The main side effects are cholinergic (abdominal colic, diarrhea).

Review the patient’s medications. If he or she is taking any drug that may cause orthostatic hypotension, consider discontinuing it, substituting another drug, or changing the dosage (Table 2). In the elderly, antiparkinsonian, nitrate, antidepressant, diuretic, prostate, and antihypertensive medications35 may be particularly suspect.

E: Education

Education is probably the single most important factor in the proper control of orthostatic hypotension. A number of issues should be considered.

  • Patients should be taught, in simple terms, the mechanisms that maintain postural normotension and how to recognize the onset of orthostatic symptoms.
  • They must realize that there is no specific treatment of the underlying cause and that drug treatment alone is not adequate.
  • They should be taught nonpharmacologic approaches and be aware that other drugs they start may worsen symptoms.

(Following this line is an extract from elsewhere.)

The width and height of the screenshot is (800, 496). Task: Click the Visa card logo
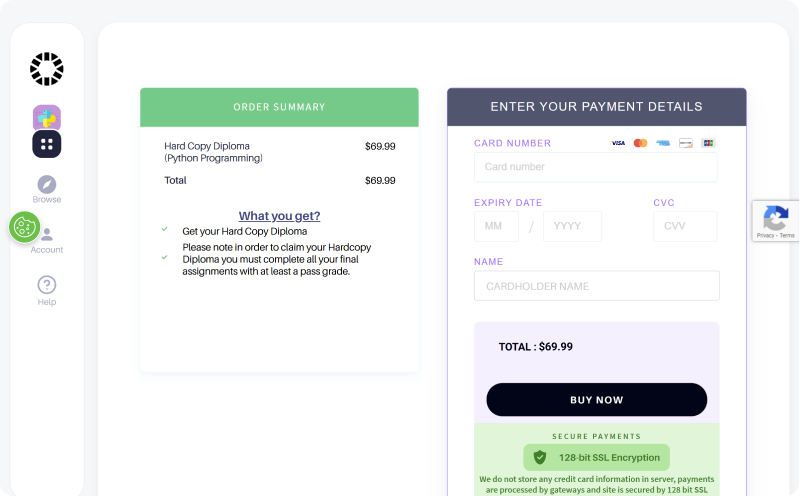point(618,143)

It is also important that the patient learn the conditions (and their mechanisms) that can lower blood pressure (Table 3). Such conditions include prolonged or motionless standing, alcohol ingestion (causing vasodilation), carbohydrate-heavy meals (causing postprandial orthostatic hypotension related to an increase in the splanchnic-mesenteric venous capacitance), early morning orthostatic hypotension related to nocturnal diuresis and arising from bed, physical activity sufficient to cause muscle vasodilation, heat exposure (eg, hot weather or a hot bath or shower) producing skin vessel vasodilation, sudden postural changes, and prolonged recumbency. Once these stressors are explained, patients have no difficulty recognizing them.

The patient should also be instructed in how to manage situations of increased orthostatic stress and periods of orthostatic decompensation, to minimize nocturnal hypertension, and to modify their activities of daily living. Keeping a log of supine and upright blood pressures (taken with an automated sphygmomanometer) during situations of orthostatic stress can help establish whether worsening symptoms are related to orthostatic hypotension or to another mechanism. Once patients discover that they can actively deal with these situations, they develop a great sense of empowerment.

E (continued): Exercise

Mild physical exercise improves orthostatic tolerance by reducing venous pooling and increasing plasma volume.36 Deconditioning from lack of exercise exacerbates orthostatic hypotension.37 Because upright exercise may increase the orthostatic drop in blood pressure, training in a supine or sitting position (eg, swimming, recumbent biking) is advisable. Isotonic exercise (eg, light weight-lifting) is recommended because the incorrect straining and breath-holding during isometric exercise (eg, holding weights in the same position) may decrease venous return.